▸ **Task inputs**:
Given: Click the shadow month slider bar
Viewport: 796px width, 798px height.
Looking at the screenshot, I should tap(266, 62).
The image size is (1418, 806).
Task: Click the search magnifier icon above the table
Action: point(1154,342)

▸ **Objective**:
Return all of the records above line for line, with nothing changed, added, or left out.

▸ **Right answer**:
Given: Click the shadow month slider bar
Viewport: 796px width, 798px height.
Looking at the screenshot, I should tap(266, 62).
The image size is (1418, 806).
Task: Click the search magnifier icon above the table
Action: point(1154,342)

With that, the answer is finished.